Une mission diplomatique de premier plan pour la paix
Le président américain Donald Trump a confirmé l’envoi de ses deux émissaires de confiance, Steve Witkoff et Jared Kushner, pour une mission diplomatique d’urgence ce week-end à Moscou puis à Kyiv. Le président ukrainien, Volodimir Zelensky, a précisé que les deux hommes étaient attendus dimanche en Ukraine après leur étape en Russie. L’objectif de ce déplacement est de présenter une proposition concrète pour mettre fin au conflit, qui est désormais entré dans sa cinquième année. Donald Trump a assuré que ses émissaires disposaient d’un plan solide pour tenter d’obtenir la paix entre les deux nations belligérantes. Si le duo s’était déjà entretenu avec Vladimir Poutine au Kremlin en janvier dernier, il s’agit de leur toute première visite officielle à Kyiv dans le cadre de cette médiation.

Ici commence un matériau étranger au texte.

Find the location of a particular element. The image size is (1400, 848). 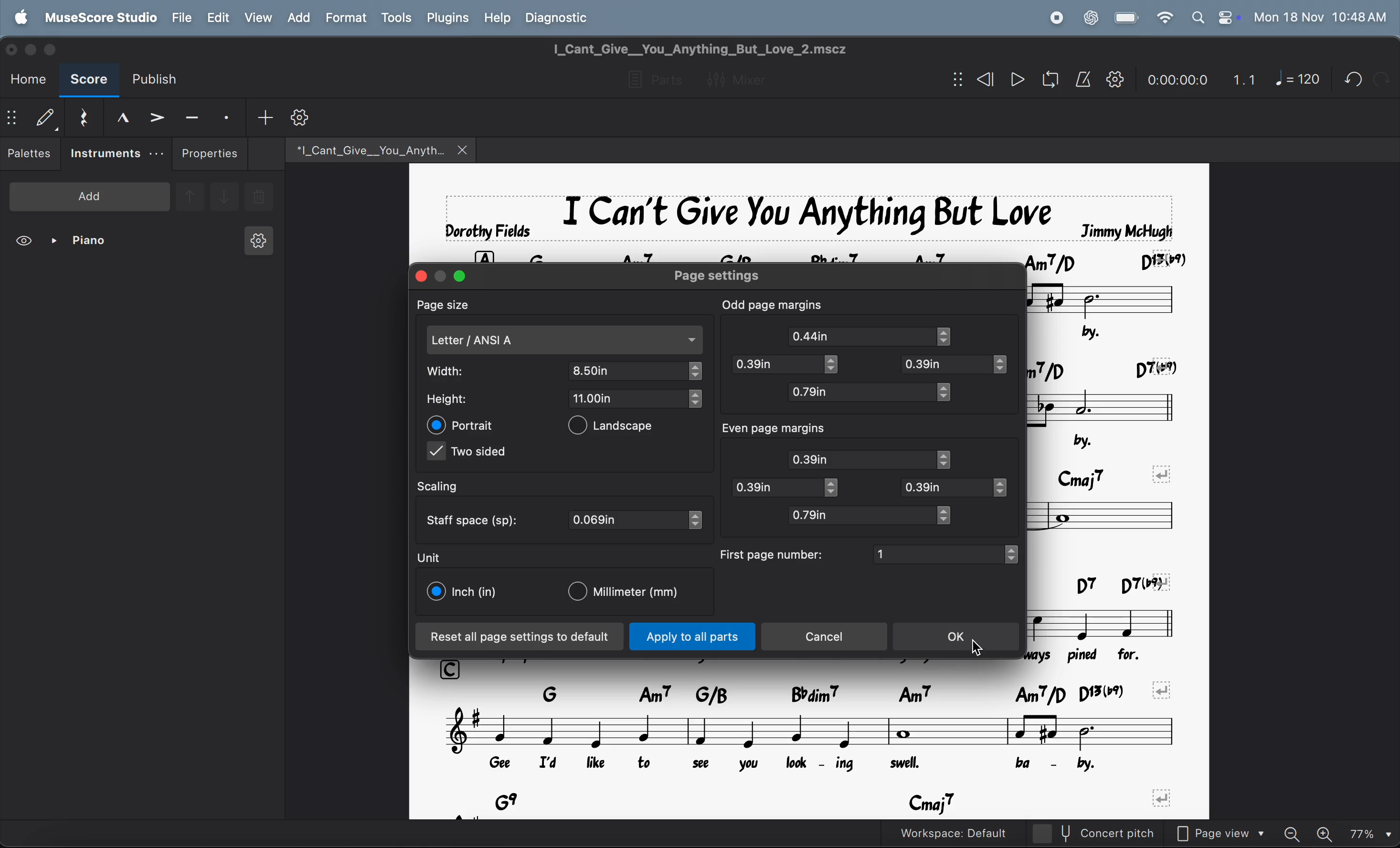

Des enjeux de sécurité et des tensions persistantes
Cette initiative américaine s’inscrit dans un contexte de sécurité extrêmement tendu, marqué par de récents bombardements russes sur le centre de la capitale ukrainienne. Volodimir Zelensky a appelé Moscou à suspendre ses attaques aériennes et a promis que l’Ukraine assurerait la sécurité de l’espace aérien pour permettre le déplacement des émissaires. Toutefois, l’organisation de ce voyage fait face à des pressions diplomatiques, des sources proches du dossier indiquant que la Russie tente de dissuader la délégation américaine de se rendre en Ukraine. Ces discussions hautement sensibles représentent la première tentative de dialogue direct sous l’égide de Washington depuis l’interruption des négociations en février. Depuis cette date, les deux camps ont intensifié leurs frappes réciproques contre les infrastructures militaires et économiques.